She rubbed her forehead. "You understand how utterly ridiculous this sounds, right?" He shrugged again. "Yeah. Got any other ideas how it could happen?" Kyoshi leaned against the wall, tapping one of her shoulders. "... no." "Ah, one other thing I think I should probably mention." Her head raised. "What? You're going to the Western Temple too?" He rubbed his chin. "Not a bad idea, I like the way you think. I used to be a detective. I got very good at reading people, and discerning things from their unconscious tells. Of course, some things are obvious, like the way your eyes twitch a little bit towards the door, telling me that Rangi is there eavesdropping." He heard a small curse from the hall and smirked. "But other things take a lot more experience to decipher. For example, why you keep shifting your weight from one foot to the other, and why the longer I've been on this tangent the more I can see little beads of sweat start to poke through your makeup, signs of recent physical exertion." She began to look towards the door anxiously. "The odd posture, with your chest puffed out, the way your hand is unconsciously grasping for something, or should I say someone, that isn't there."
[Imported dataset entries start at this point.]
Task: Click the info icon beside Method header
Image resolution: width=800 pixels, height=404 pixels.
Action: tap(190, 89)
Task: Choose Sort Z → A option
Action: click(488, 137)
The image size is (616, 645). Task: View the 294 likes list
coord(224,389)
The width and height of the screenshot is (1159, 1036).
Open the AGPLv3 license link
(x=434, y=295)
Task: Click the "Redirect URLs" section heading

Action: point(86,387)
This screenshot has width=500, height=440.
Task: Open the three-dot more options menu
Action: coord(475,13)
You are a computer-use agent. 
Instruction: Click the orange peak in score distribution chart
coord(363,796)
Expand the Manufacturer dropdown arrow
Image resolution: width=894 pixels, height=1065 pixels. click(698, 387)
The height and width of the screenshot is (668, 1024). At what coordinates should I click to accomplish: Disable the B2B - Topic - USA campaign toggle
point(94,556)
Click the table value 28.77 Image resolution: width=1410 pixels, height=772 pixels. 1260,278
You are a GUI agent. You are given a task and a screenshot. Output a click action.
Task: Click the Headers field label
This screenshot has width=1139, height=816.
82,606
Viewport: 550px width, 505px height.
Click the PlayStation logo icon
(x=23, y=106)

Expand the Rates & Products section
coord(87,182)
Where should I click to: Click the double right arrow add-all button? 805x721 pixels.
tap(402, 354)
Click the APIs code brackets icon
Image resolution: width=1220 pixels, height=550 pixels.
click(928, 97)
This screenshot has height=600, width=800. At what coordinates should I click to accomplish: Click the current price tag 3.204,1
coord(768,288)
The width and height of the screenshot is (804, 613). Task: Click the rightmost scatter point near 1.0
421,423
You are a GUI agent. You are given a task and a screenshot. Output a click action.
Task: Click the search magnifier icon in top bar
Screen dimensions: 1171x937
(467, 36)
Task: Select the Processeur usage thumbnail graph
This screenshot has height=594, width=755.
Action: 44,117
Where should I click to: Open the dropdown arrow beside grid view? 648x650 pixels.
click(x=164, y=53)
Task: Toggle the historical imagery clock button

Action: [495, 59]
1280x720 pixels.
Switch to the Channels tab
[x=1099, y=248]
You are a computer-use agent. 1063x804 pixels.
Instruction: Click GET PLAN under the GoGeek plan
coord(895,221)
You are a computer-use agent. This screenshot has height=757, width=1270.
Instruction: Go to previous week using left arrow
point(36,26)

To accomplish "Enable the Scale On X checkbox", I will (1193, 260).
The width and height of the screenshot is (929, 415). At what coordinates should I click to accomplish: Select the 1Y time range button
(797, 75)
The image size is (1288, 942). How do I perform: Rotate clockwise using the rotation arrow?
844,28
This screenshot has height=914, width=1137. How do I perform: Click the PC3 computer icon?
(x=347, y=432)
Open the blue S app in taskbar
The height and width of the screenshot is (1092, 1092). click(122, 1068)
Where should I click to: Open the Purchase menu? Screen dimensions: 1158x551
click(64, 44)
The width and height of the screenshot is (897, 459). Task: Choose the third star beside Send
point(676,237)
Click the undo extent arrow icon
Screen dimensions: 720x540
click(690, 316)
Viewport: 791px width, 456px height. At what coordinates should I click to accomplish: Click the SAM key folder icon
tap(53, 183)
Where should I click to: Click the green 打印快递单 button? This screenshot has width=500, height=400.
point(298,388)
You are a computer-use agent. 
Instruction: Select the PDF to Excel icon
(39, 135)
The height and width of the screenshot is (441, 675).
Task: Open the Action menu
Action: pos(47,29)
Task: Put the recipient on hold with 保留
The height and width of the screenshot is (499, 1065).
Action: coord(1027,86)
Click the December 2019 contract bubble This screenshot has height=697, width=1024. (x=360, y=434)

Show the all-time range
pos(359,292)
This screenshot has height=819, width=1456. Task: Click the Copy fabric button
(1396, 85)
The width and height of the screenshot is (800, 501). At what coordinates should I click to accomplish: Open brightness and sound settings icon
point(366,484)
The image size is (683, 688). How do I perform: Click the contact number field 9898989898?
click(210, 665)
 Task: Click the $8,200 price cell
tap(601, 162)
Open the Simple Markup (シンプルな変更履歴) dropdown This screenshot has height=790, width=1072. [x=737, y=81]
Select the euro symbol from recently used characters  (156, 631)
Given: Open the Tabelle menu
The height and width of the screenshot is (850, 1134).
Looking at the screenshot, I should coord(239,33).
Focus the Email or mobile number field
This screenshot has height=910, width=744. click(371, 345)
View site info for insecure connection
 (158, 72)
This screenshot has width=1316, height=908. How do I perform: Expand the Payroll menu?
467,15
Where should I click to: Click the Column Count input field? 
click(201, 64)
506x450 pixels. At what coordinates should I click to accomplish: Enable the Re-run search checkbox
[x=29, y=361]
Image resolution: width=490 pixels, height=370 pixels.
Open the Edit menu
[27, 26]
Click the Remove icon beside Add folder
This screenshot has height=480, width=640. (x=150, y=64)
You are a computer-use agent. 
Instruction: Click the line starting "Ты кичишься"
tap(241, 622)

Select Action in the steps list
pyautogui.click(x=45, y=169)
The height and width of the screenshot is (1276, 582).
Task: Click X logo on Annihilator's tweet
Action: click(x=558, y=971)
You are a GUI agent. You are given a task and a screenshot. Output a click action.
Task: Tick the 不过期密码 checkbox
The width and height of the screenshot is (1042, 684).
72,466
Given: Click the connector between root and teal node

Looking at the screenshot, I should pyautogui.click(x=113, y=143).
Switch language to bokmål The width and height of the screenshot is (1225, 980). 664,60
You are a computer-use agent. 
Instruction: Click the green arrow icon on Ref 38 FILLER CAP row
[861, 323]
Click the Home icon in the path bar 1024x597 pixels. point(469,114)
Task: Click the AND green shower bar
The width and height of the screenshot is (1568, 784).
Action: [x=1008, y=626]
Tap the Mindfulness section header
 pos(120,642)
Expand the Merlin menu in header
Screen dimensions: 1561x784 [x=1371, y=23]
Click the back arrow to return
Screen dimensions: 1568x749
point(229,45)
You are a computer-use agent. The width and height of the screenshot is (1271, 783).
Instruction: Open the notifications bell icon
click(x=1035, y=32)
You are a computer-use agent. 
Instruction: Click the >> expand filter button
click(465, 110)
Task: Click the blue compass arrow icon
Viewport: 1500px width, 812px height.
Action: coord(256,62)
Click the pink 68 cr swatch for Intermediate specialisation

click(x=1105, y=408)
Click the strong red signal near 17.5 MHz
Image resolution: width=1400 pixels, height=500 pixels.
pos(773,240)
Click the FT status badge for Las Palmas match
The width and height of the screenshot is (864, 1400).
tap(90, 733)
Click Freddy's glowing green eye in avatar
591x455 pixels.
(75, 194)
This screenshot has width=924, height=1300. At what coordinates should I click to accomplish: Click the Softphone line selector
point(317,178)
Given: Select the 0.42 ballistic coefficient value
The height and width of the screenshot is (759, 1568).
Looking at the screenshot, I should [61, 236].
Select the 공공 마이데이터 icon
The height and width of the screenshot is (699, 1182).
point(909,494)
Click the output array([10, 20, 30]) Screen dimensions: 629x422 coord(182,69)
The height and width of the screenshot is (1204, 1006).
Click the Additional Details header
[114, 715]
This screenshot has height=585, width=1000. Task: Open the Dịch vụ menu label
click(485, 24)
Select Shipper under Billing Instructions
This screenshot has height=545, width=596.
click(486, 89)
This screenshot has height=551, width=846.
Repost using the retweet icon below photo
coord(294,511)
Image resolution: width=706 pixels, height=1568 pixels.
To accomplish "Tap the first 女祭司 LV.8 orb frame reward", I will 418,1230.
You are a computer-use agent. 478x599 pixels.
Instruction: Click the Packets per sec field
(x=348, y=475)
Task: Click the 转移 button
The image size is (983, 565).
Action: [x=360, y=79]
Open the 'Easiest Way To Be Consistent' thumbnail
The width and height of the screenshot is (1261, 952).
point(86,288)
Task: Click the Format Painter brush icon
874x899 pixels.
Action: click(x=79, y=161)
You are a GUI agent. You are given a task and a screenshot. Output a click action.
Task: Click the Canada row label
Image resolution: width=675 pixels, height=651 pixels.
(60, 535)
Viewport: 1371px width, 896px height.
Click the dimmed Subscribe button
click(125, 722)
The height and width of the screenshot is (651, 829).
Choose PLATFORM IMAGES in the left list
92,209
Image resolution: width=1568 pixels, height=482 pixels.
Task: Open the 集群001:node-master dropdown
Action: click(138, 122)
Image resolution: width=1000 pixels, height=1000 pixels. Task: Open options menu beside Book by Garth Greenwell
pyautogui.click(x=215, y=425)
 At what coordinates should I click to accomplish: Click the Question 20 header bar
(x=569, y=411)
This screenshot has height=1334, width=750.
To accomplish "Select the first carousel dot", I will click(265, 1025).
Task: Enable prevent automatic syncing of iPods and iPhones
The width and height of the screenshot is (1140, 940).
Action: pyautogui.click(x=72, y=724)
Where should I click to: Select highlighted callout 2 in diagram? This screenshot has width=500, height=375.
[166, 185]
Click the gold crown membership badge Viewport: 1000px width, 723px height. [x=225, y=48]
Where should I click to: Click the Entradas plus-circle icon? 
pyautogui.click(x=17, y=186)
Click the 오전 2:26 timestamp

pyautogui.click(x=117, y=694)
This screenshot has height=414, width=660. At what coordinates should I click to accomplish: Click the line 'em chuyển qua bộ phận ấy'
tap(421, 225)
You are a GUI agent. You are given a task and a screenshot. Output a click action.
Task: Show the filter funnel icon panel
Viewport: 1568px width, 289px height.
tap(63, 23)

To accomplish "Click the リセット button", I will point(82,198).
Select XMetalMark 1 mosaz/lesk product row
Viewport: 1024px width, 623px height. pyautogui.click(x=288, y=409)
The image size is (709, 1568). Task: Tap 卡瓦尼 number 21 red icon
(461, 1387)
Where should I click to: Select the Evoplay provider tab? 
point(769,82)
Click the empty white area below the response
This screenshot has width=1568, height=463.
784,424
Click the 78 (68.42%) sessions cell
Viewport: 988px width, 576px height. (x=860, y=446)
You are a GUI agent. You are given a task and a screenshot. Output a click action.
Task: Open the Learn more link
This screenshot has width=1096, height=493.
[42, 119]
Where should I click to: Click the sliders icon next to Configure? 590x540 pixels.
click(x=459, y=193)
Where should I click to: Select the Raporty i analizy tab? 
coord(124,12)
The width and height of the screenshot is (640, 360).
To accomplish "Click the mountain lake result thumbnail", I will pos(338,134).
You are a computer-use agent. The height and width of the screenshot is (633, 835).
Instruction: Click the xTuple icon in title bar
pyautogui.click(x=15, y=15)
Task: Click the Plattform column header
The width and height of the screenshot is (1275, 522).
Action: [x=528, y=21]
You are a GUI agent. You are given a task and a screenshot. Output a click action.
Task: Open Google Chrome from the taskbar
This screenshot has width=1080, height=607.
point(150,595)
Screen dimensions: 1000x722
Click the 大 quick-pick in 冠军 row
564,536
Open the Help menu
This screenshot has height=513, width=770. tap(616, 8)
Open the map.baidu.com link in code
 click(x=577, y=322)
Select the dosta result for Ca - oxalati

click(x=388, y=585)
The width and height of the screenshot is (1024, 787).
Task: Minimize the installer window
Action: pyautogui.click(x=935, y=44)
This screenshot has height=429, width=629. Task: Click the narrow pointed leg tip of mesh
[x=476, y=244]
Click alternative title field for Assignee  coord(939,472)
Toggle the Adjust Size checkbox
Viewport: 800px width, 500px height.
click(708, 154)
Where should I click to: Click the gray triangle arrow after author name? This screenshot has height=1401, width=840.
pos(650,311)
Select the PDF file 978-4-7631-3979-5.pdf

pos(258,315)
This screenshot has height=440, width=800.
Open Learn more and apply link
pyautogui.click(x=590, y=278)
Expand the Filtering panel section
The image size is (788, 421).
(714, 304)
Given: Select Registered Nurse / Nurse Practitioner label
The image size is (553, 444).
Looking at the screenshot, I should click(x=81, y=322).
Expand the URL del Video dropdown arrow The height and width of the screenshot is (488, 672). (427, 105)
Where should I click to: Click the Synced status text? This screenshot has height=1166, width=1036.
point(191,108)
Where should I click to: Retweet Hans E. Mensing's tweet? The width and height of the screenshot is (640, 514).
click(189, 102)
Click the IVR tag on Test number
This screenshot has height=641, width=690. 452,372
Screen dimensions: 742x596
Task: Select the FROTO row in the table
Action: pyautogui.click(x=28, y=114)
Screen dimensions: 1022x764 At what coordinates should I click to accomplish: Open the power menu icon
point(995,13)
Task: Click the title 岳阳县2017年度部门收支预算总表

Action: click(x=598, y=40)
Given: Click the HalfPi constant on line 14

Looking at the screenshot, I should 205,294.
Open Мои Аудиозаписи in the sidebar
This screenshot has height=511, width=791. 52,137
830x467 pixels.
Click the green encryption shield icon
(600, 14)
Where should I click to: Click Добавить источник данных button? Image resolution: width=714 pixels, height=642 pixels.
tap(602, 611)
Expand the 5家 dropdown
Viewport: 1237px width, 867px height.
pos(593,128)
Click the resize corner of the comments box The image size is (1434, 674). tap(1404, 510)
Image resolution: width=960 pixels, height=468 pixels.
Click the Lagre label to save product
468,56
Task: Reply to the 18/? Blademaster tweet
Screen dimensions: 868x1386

He could see her starting to sweat now. 'Cornering an Avatar, now this is an achievement.' "That hand motion in particular is very revealing. Index and middle finger almost but not quite together, while the thumb, ring and pinky are all separate. An odd pattern, but when I make the motion myself, I am reminded of my actions with a lovely girl from the Northern Water Tribe. Specifically, when I'm fondling her breasts." The sweat was coming off her in waves, the makeup almost starting to peel. Just a little further and he was sure he'd break her. "Now, a couple having sex? Not something terribly unusual. I have to say, though, that timing is a little weird. Right after two big battles, where thousands of people were killed? If I didn't know better, I'd say you were a sadist. And you might be, I haven't ruled that out. But I do know better, and that's not what this tells me."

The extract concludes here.